Lift out, unaltered, the lines of the material below between the line holding "Task: Open the Snacks category heading" and the line holding "The width and height of the screenshot is (1049, 605).", counting both.

- Data provided -

•••••

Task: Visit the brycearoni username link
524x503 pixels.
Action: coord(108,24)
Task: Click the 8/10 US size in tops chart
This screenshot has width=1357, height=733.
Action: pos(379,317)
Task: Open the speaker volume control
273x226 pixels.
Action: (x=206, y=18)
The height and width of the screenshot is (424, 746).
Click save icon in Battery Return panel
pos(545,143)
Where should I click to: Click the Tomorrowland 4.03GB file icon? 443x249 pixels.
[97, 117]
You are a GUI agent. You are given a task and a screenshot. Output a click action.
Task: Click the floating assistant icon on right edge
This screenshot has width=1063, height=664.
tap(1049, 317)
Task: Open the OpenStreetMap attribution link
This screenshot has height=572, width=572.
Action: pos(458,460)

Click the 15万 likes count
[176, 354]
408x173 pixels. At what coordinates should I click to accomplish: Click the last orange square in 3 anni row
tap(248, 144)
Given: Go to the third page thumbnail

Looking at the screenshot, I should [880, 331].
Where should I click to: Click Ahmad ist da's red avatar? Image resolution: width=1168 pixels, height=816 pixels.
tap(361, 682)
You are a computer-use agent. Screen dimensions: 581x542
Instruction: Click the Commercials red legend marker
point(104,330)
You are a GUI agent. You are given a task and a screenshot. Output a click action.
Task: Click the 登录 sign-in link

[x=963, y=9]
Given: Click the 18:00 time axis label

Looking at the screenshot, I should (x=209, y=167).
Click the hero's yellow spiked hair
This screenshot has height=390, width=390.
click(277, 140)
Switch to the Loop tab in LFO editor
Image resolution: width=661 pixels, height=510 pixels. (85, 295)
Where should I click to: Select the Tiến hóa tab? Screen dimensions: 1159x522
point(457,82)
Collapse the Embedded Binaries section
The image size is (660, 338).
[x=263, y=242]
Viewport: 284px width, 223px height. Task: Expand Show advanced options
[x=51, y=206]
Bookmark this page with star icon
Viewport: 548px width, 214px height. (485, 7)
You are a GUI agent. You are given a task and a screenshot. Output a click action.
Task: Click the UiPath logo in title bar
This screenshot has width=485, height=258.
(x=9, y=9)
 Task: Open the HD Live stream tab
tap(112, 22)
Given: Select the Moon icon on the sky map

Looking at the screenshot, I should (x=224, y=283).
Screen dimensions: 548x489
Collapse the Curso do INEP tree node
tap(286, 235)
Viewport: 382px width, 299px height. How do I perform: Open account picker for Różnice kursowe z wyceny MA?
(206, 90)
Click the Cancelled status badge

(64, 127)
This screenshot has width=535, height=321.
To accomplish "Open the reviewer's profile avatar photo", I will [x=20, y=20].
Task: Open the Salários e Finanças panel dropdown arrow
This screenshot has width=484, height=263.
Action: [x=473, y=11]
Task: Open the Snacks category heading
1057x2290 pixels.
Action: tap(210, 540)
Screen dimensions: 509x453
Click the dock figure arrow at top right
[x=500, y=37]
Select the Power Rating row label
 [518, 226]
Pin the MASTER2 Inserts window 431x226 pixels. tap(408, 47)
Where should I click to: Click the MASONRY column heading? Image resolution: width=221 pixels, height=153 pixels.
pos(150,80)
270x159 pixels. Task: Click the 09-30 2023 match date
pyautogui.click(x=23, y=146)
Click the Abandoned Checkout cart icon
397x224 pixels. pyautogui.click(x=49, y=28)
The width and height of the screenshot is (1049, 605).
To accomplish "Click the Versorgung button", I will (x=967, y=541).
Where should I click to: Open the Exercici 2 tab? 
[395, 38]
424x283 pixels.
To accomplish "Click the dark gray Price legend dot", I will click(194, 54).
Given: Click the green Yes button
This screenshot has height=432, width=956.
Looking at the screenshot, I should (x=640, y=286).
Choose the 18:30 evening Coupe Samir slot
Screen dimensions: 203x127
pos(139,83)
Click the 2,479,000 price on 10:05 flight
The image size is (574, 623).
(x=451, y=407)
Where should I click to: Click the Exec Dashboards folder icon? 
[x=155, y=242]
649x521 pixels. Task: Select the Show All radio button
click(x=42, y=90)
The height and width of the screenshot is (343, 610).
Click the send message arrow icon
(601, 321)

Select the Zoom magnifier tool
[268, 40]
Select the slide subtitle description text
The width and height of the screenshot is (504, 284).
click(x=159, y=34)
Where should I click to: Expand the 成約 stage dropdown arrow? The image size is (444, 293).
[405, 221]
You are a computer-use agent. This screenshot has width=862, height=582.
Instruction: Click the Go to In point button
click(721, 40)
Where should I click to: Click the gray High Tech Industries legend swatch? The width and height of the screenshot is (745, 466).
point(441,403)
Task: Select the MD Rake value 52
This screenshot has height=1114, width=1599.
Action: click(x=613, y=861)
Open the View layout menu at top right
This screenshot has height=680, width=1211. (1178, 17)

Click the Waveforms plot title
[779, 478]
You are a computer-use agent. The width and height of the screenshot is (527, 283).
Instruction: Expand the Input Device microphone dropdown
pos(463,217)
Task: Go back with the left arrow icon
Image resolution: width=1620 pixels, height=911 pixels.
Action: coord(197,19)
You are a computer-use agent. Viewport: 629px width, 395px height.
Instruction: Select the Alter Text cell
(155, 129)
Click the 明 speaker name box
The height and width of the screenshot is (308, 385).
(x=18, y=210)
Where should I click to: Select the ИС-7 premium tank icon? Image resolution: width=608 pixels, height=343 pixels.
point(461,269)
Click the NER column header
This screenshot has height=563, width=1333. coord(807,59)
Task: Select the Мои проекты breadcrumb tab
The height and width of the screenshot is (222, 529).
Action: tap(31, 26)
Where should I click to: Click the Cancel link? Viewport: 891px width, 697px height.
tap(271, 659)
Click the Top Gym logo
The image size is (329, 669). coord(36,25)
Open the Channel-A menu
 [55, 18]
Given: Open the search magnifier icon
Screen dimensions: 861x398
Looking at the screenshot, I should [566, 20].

•••••

- Reply to the task -
Task: Open the Snacks category heading
1057x2290 pixels.
Action: tap(210, 540)
Screen dimensions: 509x453
Click the dock figure arrow at top right
[x=500, y=37]
Select the Power Rating row label
 [518, 226]
Pin the MASTER2 Inserts window 431x226 pixels. tap(408, 47)
Where should I click to: Click the MASONRY column heading? Image resolution: width=221 pixels, height=153 pixels.
pos(150,80)
270x159 pixels. Task: Click the 09-30 2023 match date
pyautogui.click(x=23, y=146)
Click the Abandoned Checkout cart icon
397x224 pixels. pyautogui.click(x=49, y=28)
The width and height of the screenshot is (1049, 605).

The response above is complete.